You'll get no love from Pro/E but I think solidworks might have a free 30 day license/30 day student license.

If you want to get more in-depth you should be able to audit a night course at a community college.


----------



## wilheldp_PE (Dec 2, 2008)

That's quite the diverse skill-set you are aiming for. Typically, if you have a job that requires any of those skills, your company will pay for them and find somebody to execute the training. Barring that, you will be responsible for hunting down the training company and paying for it, which will undoubtedly be expensive.

There are a few highly respected colleges that have online training programs for Six Sigma. The problem is that the ones with a low reputation are pretty much useless, but the ones with a good reputation are very expensive. Also, if you get a job with a company that requires SS, they will likely want to get you re-trained in their implementation of it. So, what I'm saying, is that it probably isn't worth your time to pursue this certification on your own. You could apply to jobs that require the certification, then agree to accept a lower salary until you complete the training. I investigated taking SS courses for a while, but decided that it wasn't worth it.

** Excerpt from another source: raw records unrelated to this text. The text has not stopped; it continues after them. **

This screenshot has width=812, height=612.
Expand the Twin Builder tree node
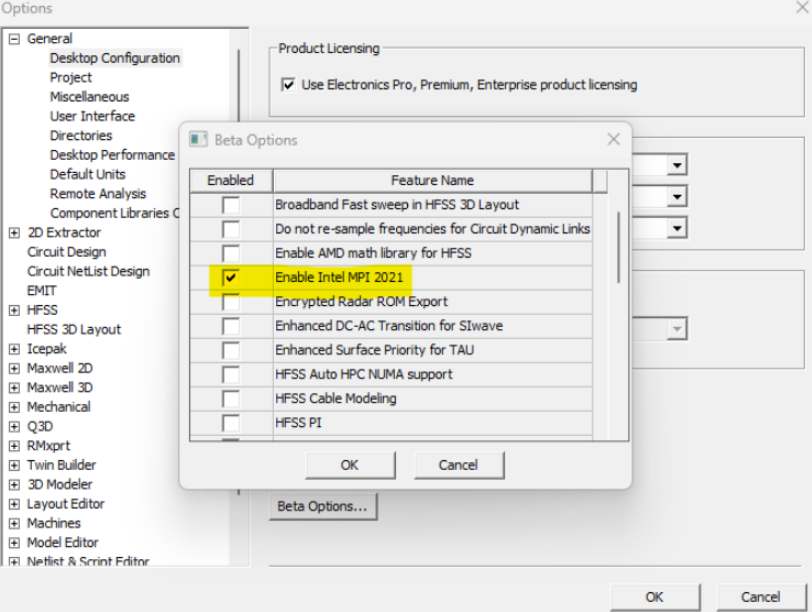[14, 465]
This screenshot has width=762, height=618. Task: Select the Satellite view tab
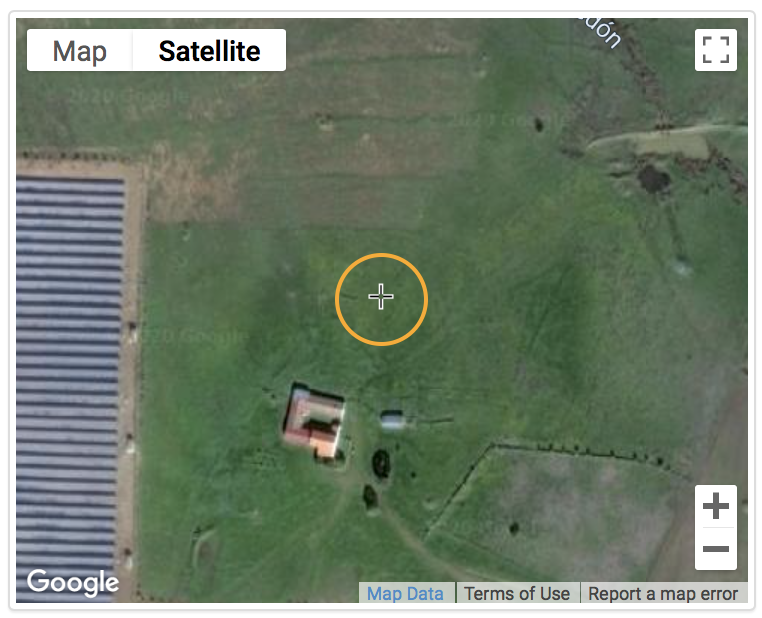(x=209, y=51)
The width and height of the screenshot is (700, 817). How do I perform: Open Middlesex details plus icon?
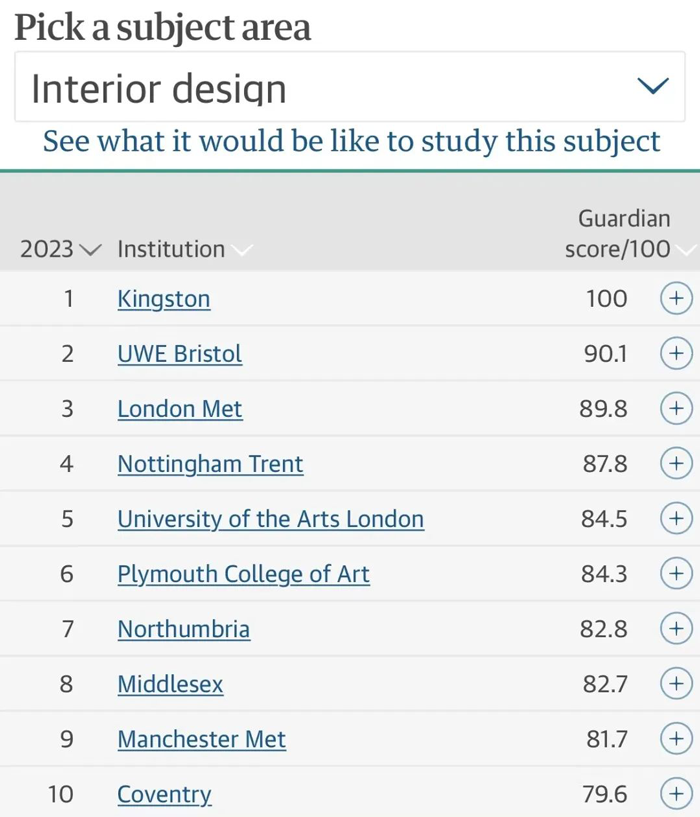[676, 684]
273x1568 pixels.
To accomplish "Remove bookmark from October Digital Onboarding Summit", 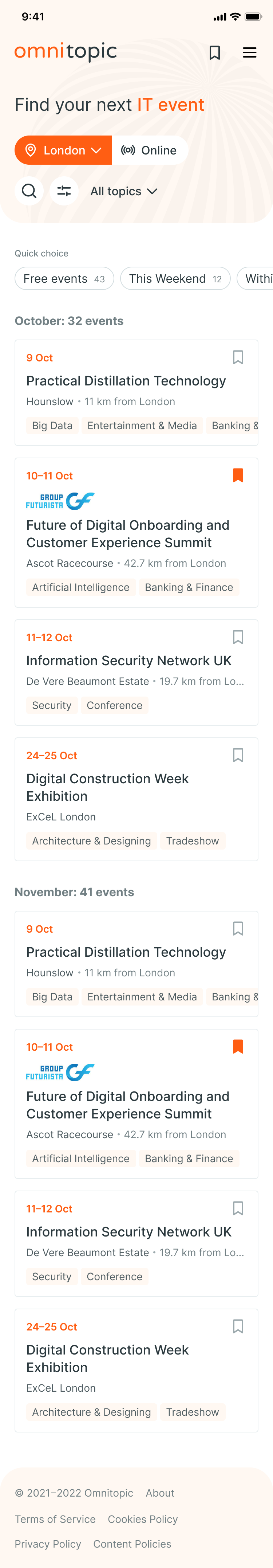I will tap(238, 475).
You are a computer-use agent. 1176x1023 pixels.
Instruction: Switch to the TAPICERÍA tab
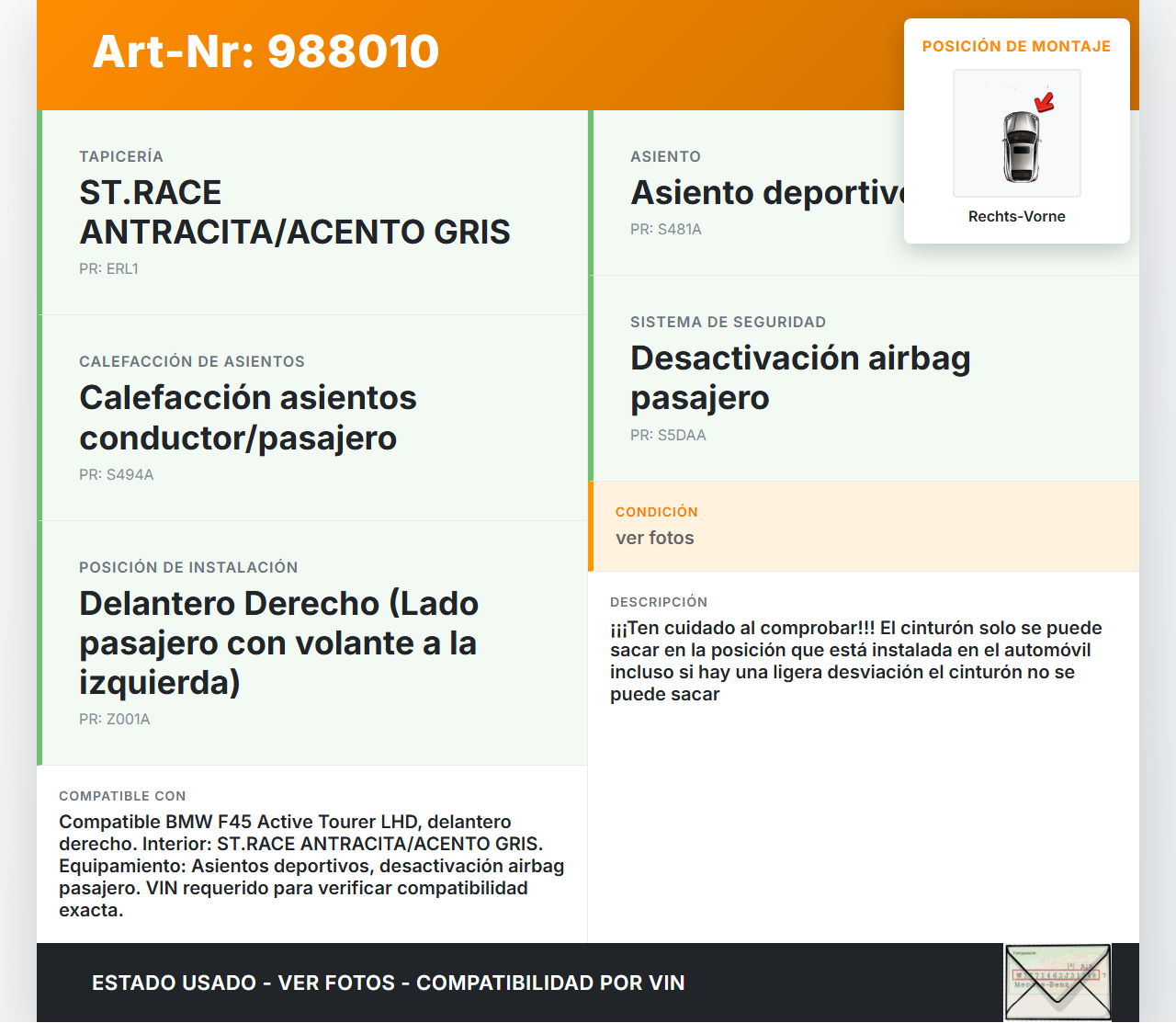pyautogui.click(x=120, y=156)
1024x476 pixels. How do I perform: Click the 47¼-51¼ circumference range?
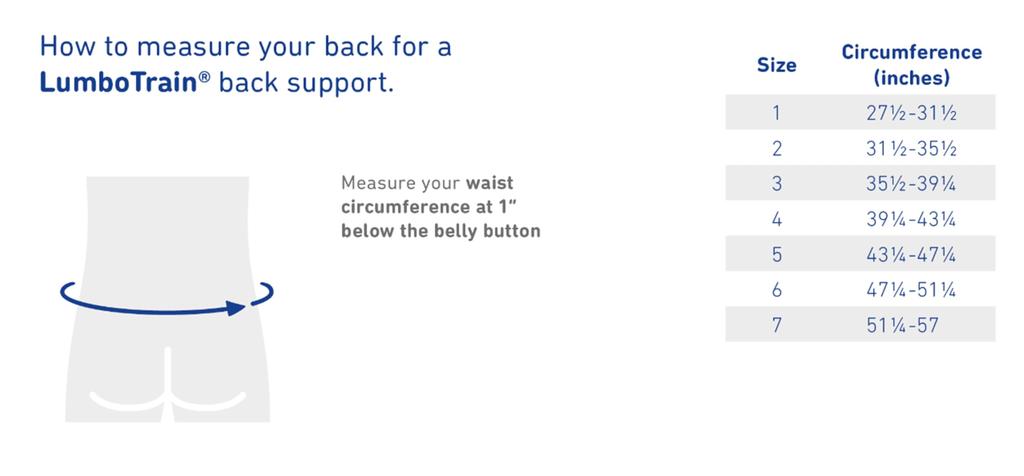pos(911,290)
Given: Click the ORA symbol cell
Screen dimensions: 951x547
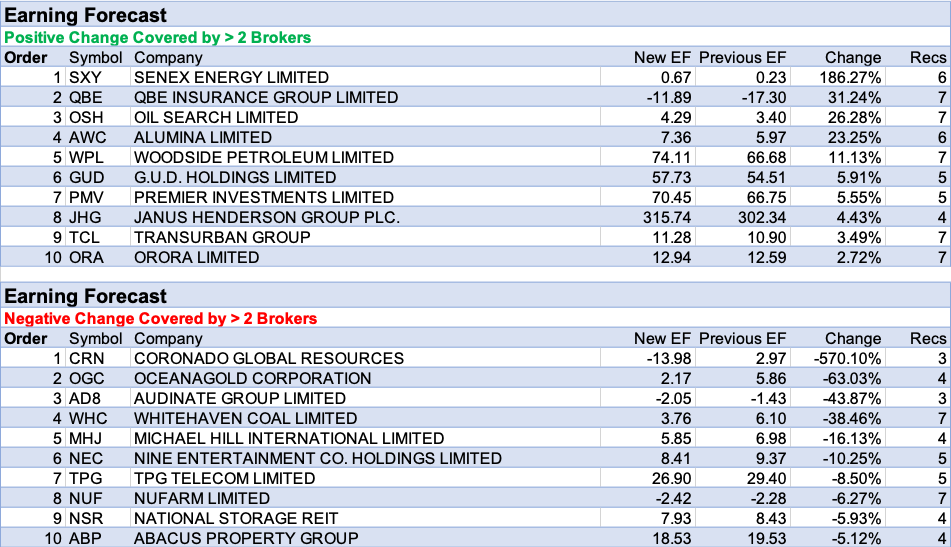Looking at the screenshot, I should [86, 257].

The AutoCAD and ProE training could be provided by an Autodesk distributor or 3rd party training provider. The latter will be more expensive since their only product is selling training services while the distributor will gain something from your training (i.e. more sales of Autodesk products). Either way, you would have better luck getting this training if you already had a job that required you to use the software packages.

I know nothing about the USPTO exam.


----------



## SkyWarp (Dec 2, 2008)

crimsoneye said:


> Hello,
> I want to keep my career options open and would like to gain more specialized training.
> 
> How do I go about getting Six Sigma/ProE/AutoCAD training. I have bought books for the latter and used them, but I want to know if anyone has any other ideas.
> ...


 Your first and last statements seem to contradict.
ProE has gotten some good updates in the last few years that make it easier to use, but it's not intuitive at all, IMO, it would take considerably more effort to become comfortable with it versus AutoCAD. I have seen step by step lessons that I think were generated by PTC but I'm not sure if they publish them for consumers. Some guys I used to work with went to a 5 day training seminar at U of Phoenix (might have been distance learning), they came back and knew the basics, but not much else.

A lot of companies will pay for you to take relevant training, and many larger companies have online programs where you can take any available course you like for free.


----------



## MGX (Dec 2, 2008)

SkyWarp said:


> Your first and last statements seem to contradict.
> ProE has gotten some good updates in the last few years that make it easier to use, but it's not intuitive at all, IMO, it would take considerably more effort to become comfortable with it versus AutoCAD. I have seen step by step lessons that I think were generated by PTC but I'm not sure if they publish them for consumers. Some guys I used to work with went to a 5 day training seminar at U of Phoenix (might have been distance learning), they came back and knew the basics, but not much else.
> 
> A lot of companies will pay for you to take relevant training, and many larger companies have online programs where you can take any available course you like for free.


Pro/E is a pain in the ass, even after taking a 16 week course I still got tripped up easily. I suppose if I used it every day it wouldn't be such a nuisance. I've found Solidworks much easier and faster to learn, but I think Pro/E is more powerful from an analysis viewpoint.

In addition, many companies use different canned software so I would hold off unless you just want to learn.


----------



## crimsoneye (Dec 3, 2008)

I just really want to learn. I don't want any doors closed in my face because I don't know some program or other skill set.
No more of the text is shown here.